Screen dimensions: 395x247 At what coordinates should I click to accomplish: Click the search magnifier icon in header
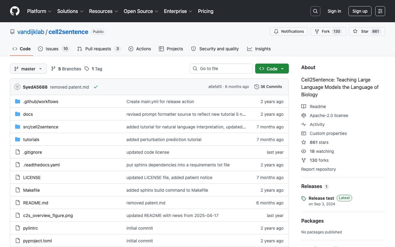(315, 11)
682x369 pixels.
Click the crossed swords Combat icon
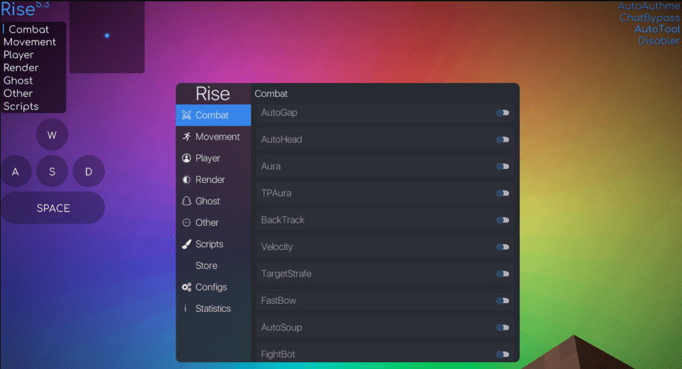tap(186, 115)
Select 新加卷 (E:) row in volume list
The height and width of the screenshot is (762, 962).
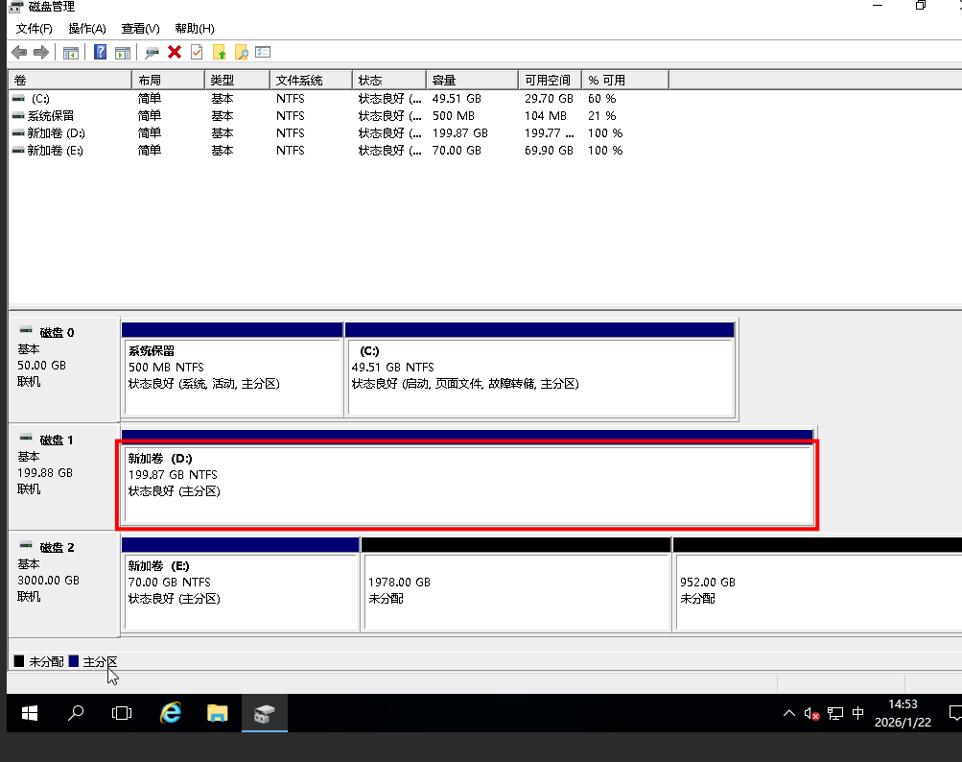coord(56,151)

______________________________

*Work to be completed:*
Set down the records exactly, without the pictures.

*Reply to the task:*
Screen dimensions: 395x247 At what coordinates should I click to accomplish: Click the search magnifier icon in header
(315, 11)
682x369 pixels.
Click the crossed swords Combat icon
tap(186, 115)
Select 新加卷 (E:) row in volume list
The height and width of the screenshot is (762, 962).
coord(56,151)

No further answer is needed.